→ Set exercise 1
How would you translate this sentence from the woodpecker essay into French: "That bird is long gone."
→ Set exercise 2
Can you update the woodpecker essay from "The headline on" up to and including "to be wrong.", putting "Louisiana" in place of "Arkansas"?
→ Set exercise 3
Answer these questions about the woodpecker essay:
(a) On which website did the headline appear?
(b) What did the author collect as a child with the same enthusiasm as information about extinct animals?
(c) What other name was the ivory-billed woodpecker known by?

[Given text start]

Not Quite Knocking on Heaven’s Door

by

Hugh Griffith

The headline on the CNN website read, "Woodpecker not extinct after all."  What woodpecker? The ivory-billed? No way, I thought. A click later and the answer, incredibly, was yes.

I felt my left eyebrow rise sharply, the one that indicates skepticism. That bird is long gone. Rediscovered in Arkansas? The self-proclaimed "Most trusted name in news" has got to be wrong.

As a child I collected information about extinct animals with the same enthusiasm that I collected hockey cards, and I created a pantheon of dead birds: Labrador duck, great auk, Carolina paraquet, and the most heart-breaking - the passenger pigeon, a bird once so common that its numbers in North America surpassed the human population on Earth. Lurking at the end of my list, with an asterisk of faint hope, was the ivory-billed woodpecker, a huge, spectacular bird with startling black, white and red plumage, and a bone-white bill.  It was also known as the Lord God Bird because of uncontrollable exhortations from those seeing it.

[Given text end]
[Supplied material start]

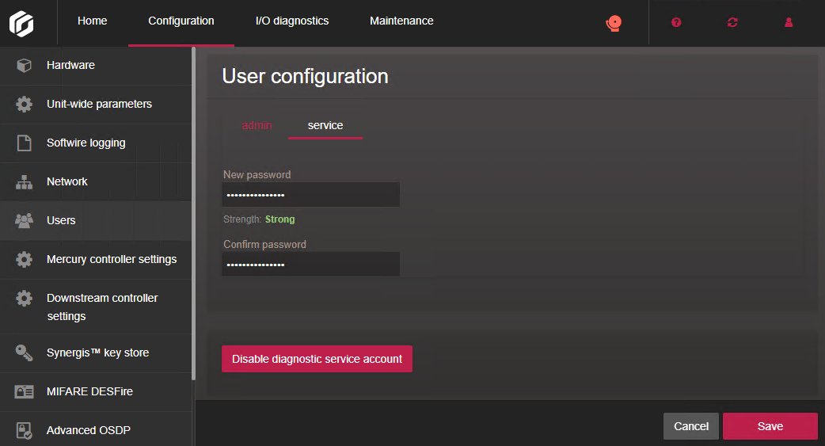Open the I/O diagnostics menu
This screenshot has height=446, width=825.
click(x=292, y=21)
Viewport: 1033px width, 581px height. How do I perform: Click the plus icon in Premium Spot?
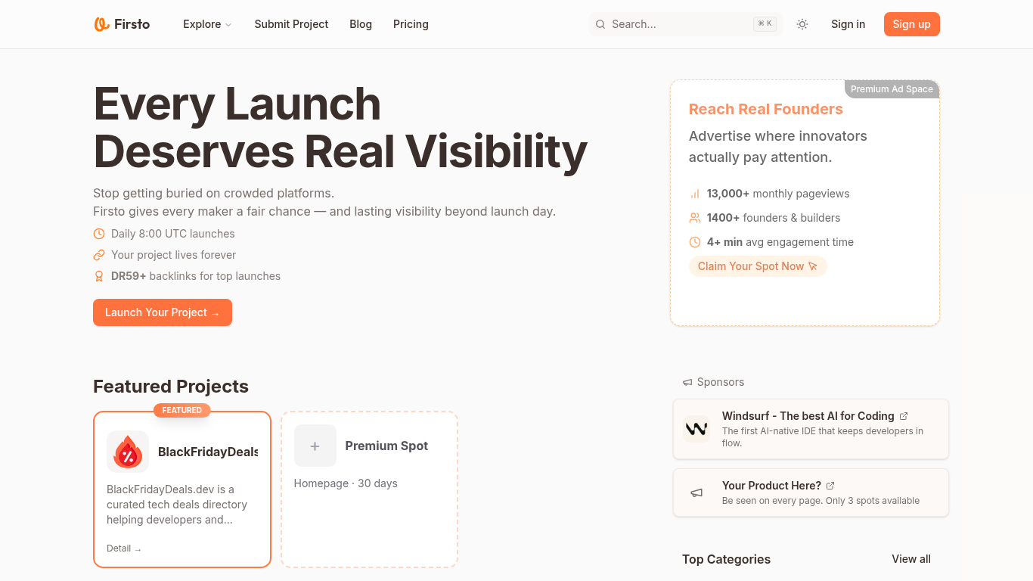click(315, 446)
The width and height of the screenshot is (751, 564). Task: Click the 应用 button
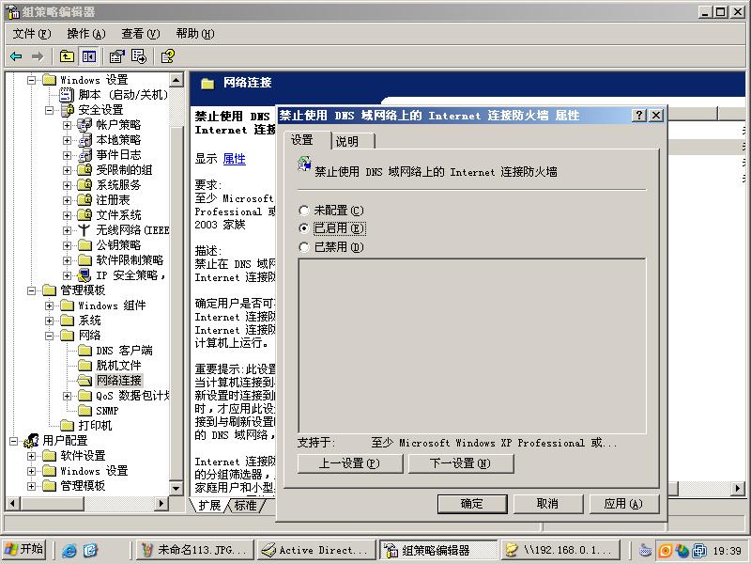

[Supplied material end]
[Supplied material start]

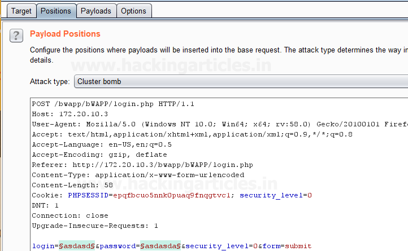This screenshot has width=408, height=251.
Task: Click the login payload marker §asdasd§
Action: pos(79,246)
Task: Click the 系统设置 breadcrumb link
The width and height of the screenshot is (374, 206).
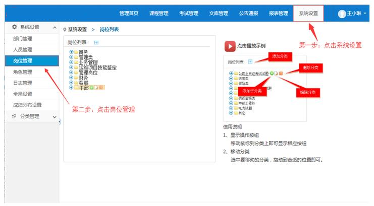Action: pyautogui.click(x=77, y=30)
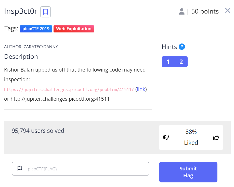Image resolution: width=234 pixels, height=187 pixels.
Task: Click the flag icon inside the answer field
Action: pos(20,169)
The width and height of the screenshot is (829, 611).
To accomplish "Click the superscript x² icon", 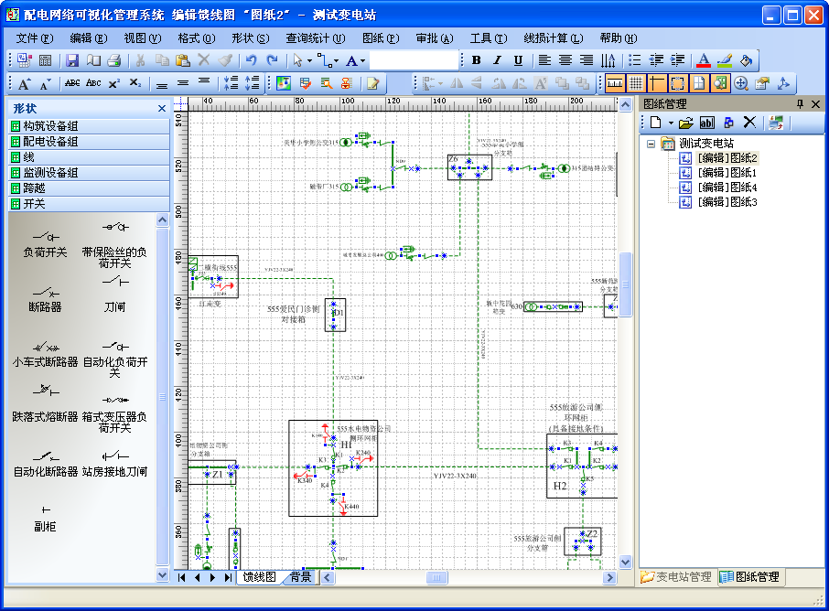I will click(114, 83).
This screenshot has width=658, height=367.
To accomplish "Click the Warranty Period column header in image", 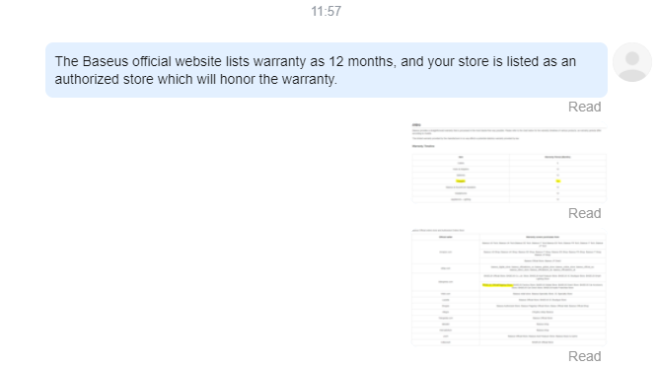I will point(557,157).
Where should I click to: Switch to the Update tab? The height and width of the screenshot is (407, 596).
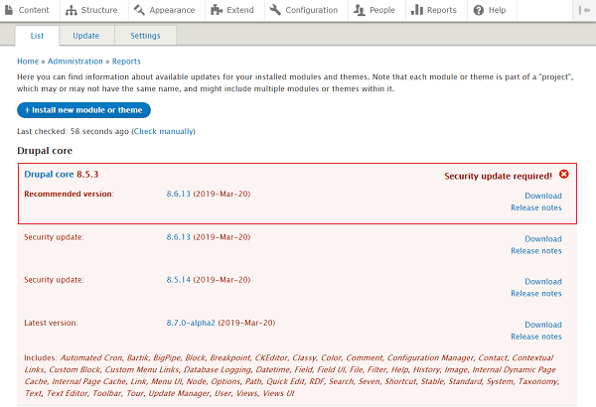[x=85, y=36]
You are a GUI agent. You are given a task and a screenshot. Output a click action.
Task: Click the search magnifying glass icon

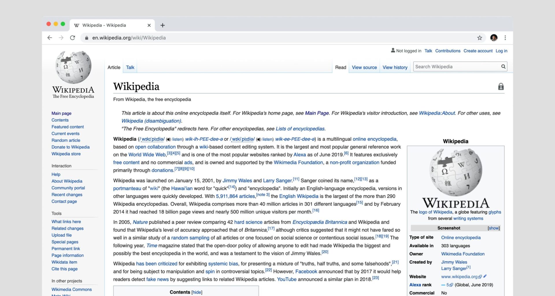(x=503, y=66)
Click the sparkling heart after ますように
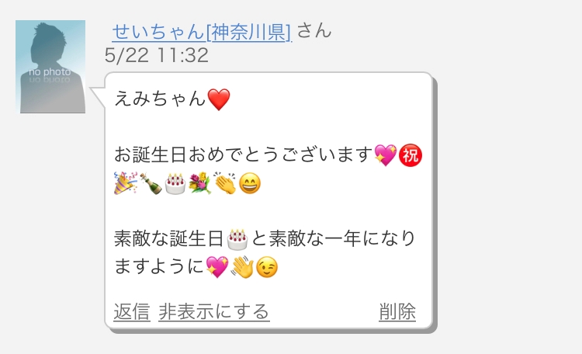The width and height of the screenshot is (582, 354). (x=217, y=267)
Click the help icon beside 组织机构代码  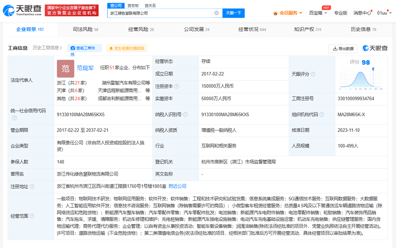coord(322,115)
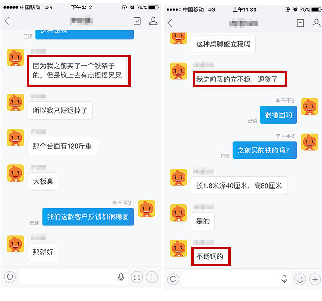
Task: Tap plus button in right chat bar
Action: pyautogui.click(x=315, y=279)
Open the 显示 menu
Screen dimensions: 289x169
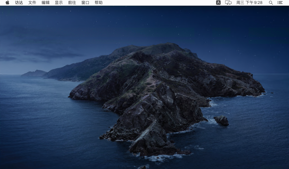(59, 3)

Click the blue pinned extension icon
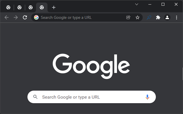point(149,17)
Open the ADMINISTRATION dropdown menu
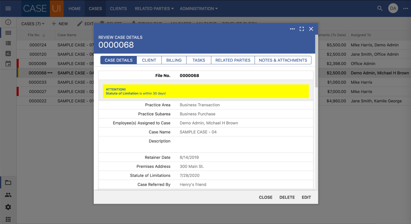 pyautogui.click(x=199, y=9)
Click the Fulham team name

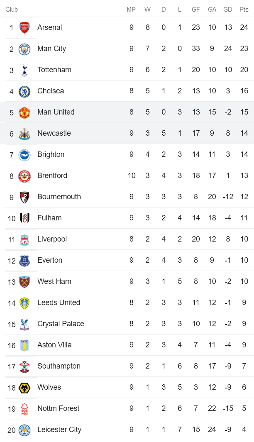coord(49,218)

[Supplied material end]
[Supplied material start]

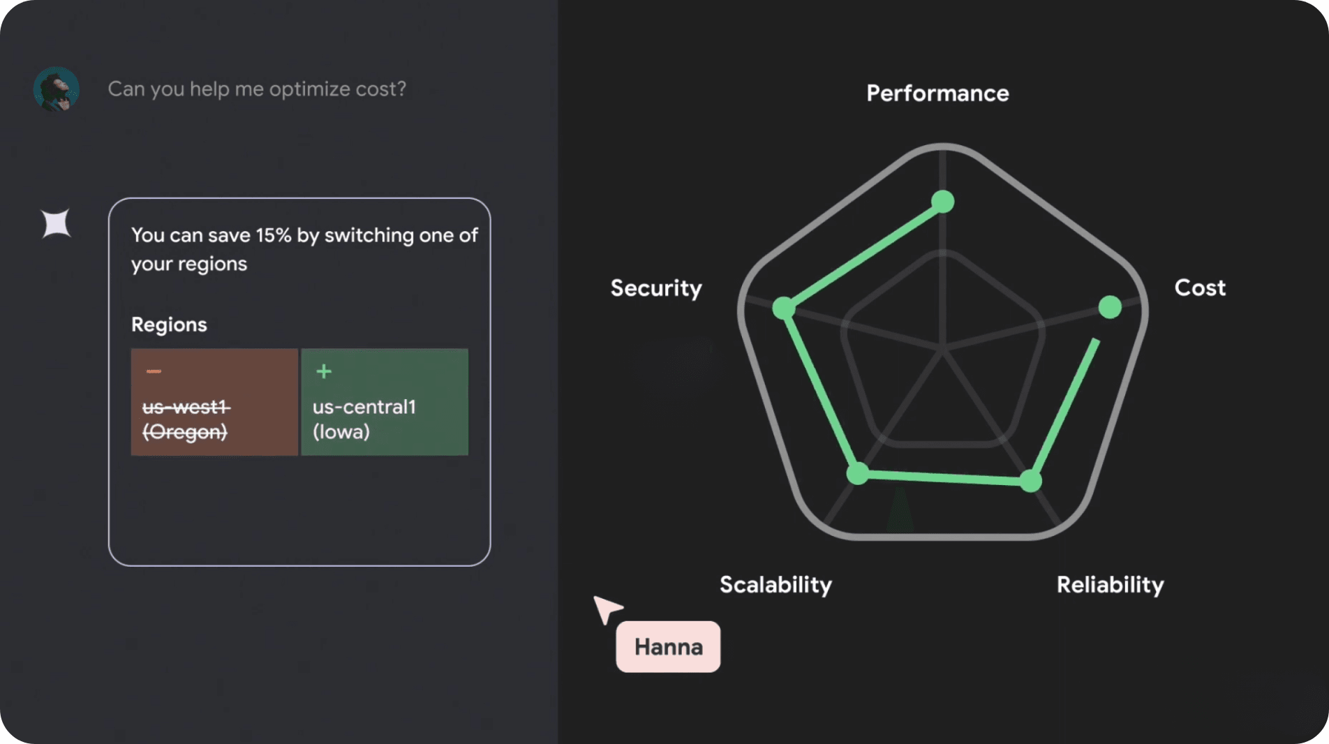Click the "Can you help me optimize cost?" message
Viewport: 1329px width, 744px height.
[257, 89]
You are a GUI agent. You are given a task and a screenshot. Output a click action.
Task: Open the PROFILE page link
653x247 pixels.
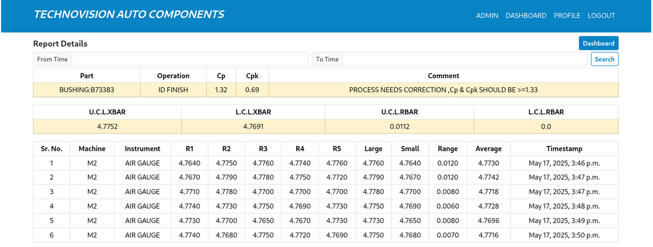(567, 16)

[Supplied material end]

→ Correct answer 1
Cet oiseau a disparu depuis longtemps.

→ Correct answer 2
The headline on the CNN website read, "Woodpecker not extinct after all."  What woodpecker? The ivory-billed? No way, I thought. A click later and the answer, incredibly, was yes.

I felt my left eyebrow rise sharply, the one that indicates skepticism. That bird is long gone. Rediscovered in Louisiana? The self-proclaimed "Most trusted name in news" has got to be wrong.

→ Correct answer 3
(a) CNN
(b) Hockey cards
(c) The Lord God Bird